Sejatinya, saya sempat ragu untuk berlebaran di hotel. Saya ingat, ketika masih di Jogja, masa Lebaran adalah waktu paling sulit untuk mencari hotel. Ya, pernah saya diminta mencarikan hotel oleh saudara yang ingin Lebaran di Jogja. Ampun, tiga hari lamanya saya mencarikan hotel yang kosong, hasilnya nihil.

Maka, pada 16 Agustus lalu, saya sudah menelpon hotel yang akan kami inapi. Eit, rupanya sangat di luar dugaan. Hotel itu sepi. Kami bebas dan boleh masuk kapan saja. Fiuh.

Dan, cerita baru dimulai. Di hotel yang sepi itulah ketidaknikmatan Lebaran menjadi nyata. Kami masuk ke hotel yang berada di wilayah hukum Polsekta Medan Baru tersebut pada 18 Agustus dan keluar pada 20 Agustus. Sejatinya tidak ada masalah dengan pelayanan hotel di hari pertama. Di resepsionis kami disambut dengan hangat. Pun, kamar yang disediakan cukup menyenangkan.

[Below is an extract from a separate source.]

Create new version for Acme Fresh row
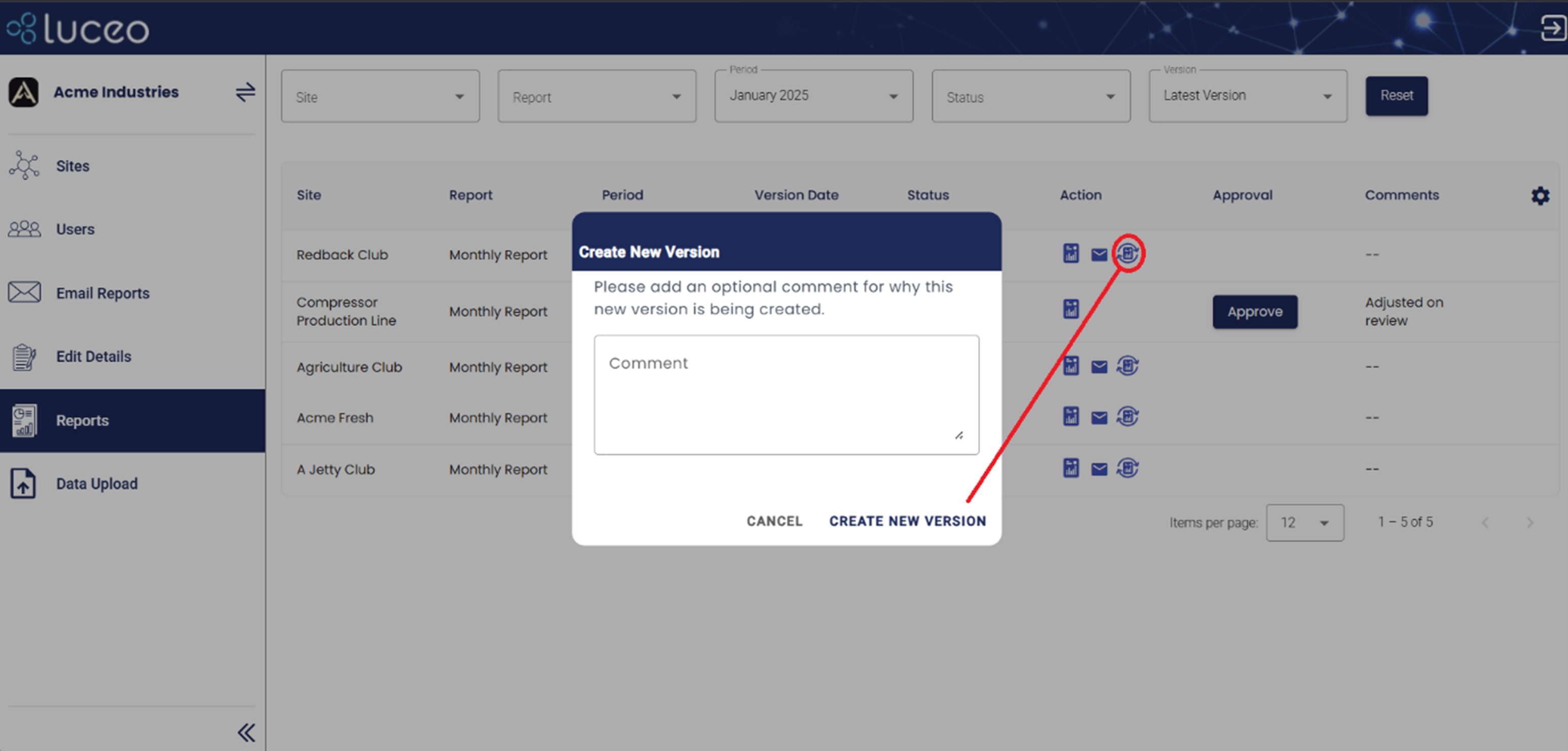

Tapi, setelah selesai salat Idul Fitri, kami sarapan di restoran hotel itu. Nasi goreng dan ikan sambal menjadi menunya (kenapa bukan lontong, kan Lebaran, he he he). Jujur, saya dan istri kurang selera dengan menu itu. Jadi, kami pun minta menu tambahan dan kami mau membayarnya (sarapannya gratis). Eh, sang pelayan tersenyum. “Maaf Bu, kokinya sedang libur,” begitu katanya.

Sial. Tambah sial lagi ketika siangnya kami kelaparan. Mengharapkan makanan hotel adalah sangat tidak mungkin; kokinya kan libur. Apalagi jika berharap makanan diantar ke kamar, jangan mimpilah! Akhirnya, kami pun bergerak ke luar. Mengendarai Lena (sepeda motor saya yang setia), kami berkeliling, mencari rumah makan yang buka. Jalan Sei Batanghari, Jalan Setiabudi, Jalan dr Mansyur, Jalan Djamin Ginting, Jalan Mongonsidi, Jalan Juanda, Jalan Sisingamangaraja, Jalan Halat, Jalan HM Jhoni, hingga kembali lagi ke Jalan Gajah Mada dan Iskandar Muda, tetap saja tak ada rumah makan yang buka.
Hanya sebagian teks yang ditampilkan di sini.